This repository demonstrates how to add grouped cell type annotations to a Seurat RDS file output by the FUSION label transfer step, as a precursor to spot annotation. This is a demo codebase and not a production plugin.
label_transfer.R --> [THIS STEP] --> spot_annotation
Label transfer predicts fine-grained cell type labels (e.g. subclass.l2: PT-S1, aPT, cycPT) for each spot.

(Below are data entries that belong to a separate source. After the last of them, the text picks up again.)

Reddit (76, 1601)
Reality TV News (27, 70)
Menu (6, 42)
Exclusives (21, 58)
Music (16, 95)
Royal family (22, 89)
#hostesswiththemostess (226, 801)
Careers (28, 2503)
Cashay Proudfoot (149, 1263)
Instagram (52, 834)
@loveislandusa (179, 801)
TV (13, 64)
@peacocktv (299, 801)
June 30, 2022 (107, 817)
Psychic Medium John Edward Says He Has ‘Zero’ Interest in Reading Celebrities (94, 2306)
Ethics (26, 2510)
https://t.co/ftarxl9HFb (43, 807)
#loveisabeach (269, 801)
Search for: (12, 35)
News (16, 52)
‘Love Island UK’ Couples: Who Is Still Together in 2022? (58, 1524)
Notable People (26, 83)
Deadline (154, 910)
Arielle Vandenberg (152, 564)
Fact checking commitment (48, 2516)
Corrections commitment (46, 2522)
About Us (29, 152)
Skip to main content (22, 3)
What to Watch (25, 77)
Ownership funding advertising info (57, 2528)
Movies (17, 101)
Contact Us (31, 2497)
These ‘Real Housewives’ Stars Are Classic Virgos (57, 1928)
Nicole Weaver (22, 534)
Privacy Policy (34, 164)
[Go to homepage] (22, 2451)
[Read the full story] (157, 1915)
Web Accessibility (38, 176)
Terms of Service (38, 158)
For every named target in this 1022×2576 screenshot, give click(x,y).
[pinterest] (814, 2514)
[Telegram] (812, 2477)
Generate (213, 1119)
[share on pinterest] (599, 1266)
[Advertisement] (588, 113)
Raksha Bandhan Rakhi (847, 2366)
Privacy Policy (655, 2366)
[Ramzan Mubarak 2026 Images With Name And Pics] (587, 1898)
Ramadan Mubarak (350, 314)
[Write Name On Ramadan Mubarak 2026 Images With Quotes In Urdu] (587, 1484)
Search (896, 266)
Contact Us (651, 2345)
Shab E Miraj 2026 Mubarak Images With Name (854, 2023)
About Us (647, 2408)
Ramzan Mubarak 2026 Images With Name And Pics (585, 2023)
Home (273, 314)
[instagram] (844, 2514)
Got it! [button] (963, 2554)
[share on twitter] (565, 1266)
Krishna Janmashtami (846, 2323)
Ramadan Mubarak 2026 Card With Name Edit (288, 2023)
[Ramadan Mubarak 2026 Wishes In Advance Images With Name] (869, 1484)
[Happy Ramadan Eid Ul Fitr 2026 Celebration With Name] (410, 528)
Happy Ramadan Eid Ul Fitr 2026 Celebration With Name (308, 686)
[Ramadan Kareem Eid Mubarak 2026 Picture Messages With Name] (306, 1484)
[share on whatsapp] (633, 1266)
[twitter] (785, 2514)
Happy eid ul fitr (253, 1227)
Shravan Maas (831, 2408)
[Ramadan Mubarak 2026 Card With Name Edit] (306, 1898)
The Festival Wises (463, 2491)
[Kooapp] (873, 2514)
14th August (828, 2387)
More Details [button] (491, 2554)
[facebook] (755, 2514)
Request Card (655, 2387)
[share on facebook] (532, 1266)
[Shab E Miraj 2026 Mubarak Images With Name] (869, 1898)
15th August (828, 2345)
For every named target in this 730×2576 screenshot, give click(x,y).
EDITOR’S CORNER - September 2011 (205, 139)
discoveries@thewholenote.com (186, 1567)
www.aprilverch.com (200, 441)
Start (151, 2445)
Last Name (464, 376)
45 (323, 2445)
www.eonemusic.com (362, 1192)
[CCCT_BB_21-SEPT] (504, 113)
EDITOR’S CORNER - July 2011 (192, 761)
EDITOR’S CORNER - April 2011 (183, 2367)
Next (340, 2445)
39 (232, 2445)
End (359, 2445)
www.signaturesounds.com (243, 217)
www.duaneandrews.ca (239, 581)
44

This step maps those labels to broader groups that spot annotation will use. main_type is the primary group used for spot annotation, with cell_state, structure, and class available for additional levels of visualization and analysis.
Reads the integrated RDS from label transfer, joins a user-provided mapping CSV to the spot metadata, and saves a new RDS with four additional metadata columns: main_type, cell_state, structure, and class.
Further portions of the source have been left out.